Work to complete: Among the lines of the material, copy those that hold the string "computer".

Entries provided:
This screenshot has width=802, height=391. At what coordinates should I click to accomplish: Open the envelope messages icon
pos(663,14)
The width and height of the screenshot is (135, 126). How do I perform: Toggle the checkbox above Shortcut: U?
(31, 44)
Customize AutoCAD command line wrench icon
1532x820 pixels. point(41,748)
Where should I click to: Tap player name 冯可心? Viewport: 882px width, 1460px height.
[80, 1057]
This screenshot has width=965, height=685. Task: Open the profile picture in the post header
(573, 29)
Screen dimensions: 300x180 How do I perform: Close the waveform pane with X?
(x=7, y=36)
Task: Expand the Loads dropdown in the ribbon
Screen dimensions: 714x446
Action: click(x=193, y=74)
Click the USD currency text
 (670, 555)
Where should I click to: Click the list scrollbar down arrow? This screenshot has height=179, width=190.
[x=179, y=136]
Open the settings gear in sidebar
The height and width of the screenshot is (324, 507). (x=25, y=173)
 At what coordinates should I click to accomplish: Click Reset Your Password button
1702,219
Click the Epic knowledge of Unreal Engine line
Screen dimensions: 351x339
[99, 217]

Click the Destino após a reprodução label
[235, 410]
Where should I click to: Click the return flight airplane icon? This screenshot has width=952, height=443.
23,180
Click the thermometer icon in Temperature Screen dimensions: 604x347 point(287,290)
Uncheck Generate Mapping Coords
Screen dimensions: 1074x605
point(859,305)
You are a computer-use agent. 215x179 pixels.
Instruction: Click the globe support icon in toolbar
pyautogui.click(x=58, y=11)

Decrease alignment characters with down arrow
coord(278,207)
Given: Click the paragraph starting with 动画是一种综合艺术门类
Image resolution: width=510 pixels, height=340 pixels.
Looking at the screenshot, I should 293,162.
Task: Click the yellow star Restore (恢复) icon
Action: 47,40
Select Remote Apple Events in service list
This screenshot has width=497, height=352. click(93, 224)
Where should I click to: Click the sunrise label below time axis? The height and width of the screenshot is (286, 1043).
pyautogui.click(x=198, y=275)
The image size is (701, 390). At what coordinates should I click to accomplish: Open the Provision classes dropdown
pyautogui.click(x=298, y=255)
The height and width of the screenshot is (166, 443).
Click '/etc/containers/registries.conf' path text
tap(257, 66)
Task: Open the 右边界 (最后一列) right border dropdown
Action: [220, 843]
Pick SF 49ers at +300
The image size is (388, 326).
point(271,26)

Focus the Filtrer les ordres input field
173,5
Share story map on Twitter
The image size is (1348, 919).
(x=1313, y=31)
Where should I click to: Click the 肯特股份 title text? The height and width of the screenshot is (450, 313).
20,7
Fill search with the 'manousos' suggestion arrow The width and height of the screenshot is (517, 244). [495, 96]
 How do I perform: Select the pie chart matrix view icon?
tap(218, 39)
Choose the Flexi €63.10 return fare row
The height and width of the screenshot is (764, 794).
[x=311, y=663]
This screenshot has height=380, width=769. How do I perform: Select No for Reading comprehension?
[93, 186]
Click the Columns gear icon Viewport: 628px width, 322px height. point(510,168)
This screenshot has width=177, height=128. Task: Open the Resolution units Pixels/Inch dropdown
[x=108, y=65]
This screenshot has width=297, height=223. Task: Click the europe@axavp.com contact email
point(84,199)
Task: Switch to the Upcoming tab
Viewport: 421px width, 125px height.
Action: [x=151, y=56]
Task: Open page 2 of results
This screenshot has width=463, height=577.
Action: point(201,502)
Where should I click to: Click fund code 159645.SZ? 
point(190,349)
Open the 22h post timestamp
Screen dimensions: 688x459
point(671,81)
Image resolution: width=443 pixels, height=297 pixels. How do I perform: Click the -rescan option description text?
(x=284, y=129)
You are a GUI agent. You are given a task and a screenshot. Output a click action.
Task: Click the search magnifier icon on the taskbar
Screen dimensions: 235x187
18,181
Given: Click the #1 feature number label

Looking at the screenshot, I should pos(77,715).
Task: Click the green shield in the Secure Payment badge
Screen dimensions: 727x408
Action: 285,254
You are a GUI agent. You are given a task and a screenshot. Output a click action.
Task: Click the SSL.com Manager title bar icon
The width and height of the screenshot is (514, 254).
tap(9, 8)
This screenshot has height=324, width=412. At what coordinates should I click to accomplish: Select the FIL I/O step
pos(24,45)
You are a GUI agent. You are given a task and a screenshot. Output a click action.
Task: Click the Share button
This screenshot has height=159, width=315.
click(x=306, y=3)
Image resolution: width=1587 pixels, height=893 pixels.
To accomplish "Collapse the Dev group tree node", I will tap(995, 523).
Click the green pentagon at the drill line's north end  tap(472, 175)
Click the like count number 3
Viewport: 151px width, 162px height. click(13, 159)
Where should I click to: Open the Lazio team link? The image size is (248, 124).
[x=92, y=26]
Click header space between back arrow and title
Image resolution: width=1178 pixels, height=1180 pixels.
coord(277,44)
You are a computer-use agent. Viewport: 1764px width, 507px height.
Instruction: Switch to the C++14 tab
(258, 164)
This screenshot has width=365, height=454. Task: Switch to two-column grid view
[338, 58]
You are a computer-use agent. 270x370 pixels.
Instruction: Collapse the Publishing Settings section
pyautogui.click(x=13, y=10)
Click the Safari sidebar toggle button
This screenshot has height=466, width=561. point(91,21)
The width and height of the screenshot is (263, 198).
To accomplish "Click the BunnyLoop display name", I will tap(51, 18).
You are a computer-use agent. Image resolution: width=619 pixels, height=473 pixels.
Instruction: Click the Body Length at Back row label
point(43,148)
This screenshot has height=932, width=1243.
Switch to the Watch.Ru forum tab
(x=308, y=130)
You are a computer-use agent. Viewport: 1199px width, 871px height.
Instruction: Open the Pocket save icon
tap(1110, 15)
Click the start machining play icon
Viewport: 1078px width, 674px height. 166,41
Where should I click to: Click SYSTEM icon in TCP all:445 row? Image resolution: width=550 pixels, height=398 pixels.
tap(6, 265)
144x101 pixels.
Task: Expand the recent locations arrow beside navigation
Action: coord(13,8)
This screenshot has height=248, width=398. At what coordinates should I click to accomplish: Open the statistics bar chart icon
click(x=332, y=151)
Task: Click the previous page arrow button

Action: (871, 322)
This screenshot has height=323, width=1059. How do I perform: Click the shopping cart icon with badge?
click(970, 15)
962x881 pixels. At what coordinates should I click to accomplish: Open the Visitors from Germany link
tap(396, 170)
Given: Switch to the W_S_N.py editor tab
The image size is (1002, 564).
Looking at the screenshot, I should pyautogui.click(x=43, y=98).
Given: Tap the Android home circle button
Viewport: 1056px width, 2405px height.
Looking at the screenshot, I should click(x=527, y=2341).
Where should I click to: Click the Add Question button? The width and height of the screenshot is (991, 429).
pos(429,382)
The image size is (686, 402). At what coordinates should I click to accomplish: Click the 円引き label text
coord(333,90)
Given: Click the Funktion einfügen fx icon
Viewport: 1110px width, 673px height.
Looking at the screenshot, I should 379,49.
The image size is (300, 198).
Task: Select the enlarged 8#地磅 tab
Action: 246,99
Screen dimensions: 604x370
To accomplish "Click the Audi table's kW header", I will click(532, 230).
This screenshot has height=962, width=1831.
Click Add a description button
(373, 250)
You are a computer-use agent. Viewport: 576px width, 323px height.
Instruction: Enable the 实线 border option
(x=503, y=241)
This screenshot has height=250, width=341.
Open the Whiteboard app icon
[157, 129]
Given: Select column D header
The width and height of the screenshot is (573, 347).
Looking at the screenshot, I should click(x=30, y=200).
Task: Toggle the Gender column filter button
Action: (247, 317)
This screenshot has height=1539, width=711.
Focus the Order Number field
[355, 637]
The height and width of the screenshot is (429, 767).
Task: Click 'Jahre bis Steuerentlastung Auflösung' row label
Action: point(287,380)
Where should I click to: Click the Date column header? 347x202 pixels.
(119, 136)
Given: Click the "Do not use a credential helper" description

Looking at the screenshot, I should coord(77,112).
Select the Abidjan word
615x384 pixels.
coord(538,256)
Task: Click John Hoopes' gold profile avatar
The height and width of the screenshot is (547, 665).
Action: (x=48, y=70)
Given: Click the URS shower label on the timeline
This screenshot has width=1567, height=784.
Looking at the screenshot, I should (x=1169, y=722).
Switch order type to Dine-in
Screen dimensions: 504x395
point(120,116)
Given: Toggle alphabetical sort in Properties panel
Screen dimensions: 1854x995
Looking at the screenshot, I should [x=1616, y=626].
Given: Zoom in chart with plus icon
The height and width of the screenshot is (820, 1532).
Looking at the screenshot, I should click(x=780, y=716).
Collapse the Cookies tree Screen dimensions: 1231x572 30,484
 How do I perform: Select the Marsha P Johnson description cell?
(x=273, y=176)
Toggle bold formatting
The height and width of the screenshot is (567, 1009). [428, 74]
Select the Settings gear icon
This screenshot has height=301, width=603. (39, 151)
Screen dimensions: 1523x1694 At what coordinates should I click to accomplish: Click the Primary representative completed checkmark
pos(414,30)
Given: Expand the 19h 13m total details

Exercise response:
You are a computer-use agent. 215x179 pixels.
You are a computer-use agent. Viewport: 1764px width, 507px height.
You are a computer-use agent. 270x370 pixels.
You are a computer-use agent. Image resolution: width=619 pixels, height=473 pixels.
You are a computer-use agent. Viewport: 1199px width, 871px height.
You are a computer-use agent. Viewport: 576px width, 323px height.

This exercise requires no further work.